É, de igual modo, essencial que percebamos que a indadptação de muitos docentes "antigos" está longe de significar que sejam eles a estar errados e o modelo no qual experimentam as maiores ou menores dificuldades de integração ipso facto certo.

Na realidade, tudo se passa exactamente ao contrário, isto é, a partir do momento em que a Escola---o paradigma de escolicidade essencialmente pré-industrial ou mais exactamente pré-tecnológica que vigorou entre nós até ao início da década de '70 do século passado---deixou de ser capaz de responder às novas exigências do aparelho produtivo do capitalismo tecnológico entretanto instalado; a partir desse momento, dizia, verificou-se uma clara 'retracção epistemológica e teórica' em matéria de concepções educativas recentradas cada vez mais na própria escola e nas práticas, sobretudo didácticas nela levadas a cabo, como "alternativa" à natureza fundamentalmente propedêutica e formativa que, bem ou mal, ela conseguiu ter antes.

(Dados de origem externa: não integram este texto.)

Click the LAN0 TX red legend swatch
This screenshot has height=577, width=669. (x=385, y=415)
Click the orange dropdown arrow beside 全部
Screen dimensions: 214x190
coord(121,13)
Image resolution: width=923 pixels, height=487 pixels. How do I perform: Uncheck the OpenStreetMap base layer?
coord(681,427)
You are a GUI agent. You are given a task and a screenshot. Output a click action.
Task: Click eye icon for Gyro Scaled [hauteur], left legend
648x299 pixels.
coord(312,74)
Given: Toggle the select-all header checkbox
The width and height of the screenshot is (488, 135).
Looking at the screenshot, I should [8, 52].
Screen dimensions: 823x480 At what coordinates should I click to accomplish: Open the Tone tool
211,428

Se não serve para nada, tem de ser "agradável" ou tende a tornar-se pura e simplesmente intolerável.

Há mesmo toda uma Epistemologia [e concretamente uma Teórica] que vêm claramente, a partir, sobretudo, do início da década de '70, utilizando uma espécie de "espuma teorética" de um certo rousseauismo fácil e de sucesso imediato assegurado em socorro desta versão atabalhoadamente "encurtada", "funcionalmente encolhida" da missão formativa anterior da Escola [pelo facto de "formar" para um modelo de sociedade económica, social e politicamente disfuncional, a Escola da ditadura não deixou de "formar" e de ter assegurado para si formas de consonância estrutural com a sociedade em que se inscreveu, é preciso reconhecer...]---uma Epistemologia e uma Teórica onde se integram, desde logo, os famigerados "motivacionismos" que são, no fundo, a arma e o instrumento de eleição e de afirmação da "escolocracia pós-moderna", incapaz de servir para outra coisa que não para "consumo imediato".

Ao contrário da prof. Amélia Lopes, não creio, com toda a franqueza, que Bolonha possa ter um papel verdadeiramente decisivo na melhoria da Educação em Portugal.

E isso exactamente pelo que acabei de dizer, i.e., que o problema não é um problema de pessoas nem sequer, em última análise, da sua formação mas uma questão sistémica de "utilicidade" histórica precisa da Escola e da sua articulação objectiva com a sociedade em seu redor designadamente no que diz respeito às respectivas [e legítimas] aspirações sociais, cultu[r]ais, civilizacionais e até políticas devidamente assumidas---e, claro, expressas.